About this task
Exactly as written, output each record given below.

Material provided
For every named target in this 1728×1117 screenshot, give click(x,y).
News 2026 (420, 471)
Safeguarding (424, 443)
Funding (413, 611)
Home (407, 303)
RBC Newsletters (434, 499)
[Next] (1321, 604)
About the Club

Problem solution
For every named target in this 1728×1117 screenshot, give click(x,y).
News 2026 (420, 471)
Safeguarding (424, 443)
Funding (413, 611)
Home (407, 303)
RBC Newsletters (434, 499)
[Next] (1321, 604)
About the Club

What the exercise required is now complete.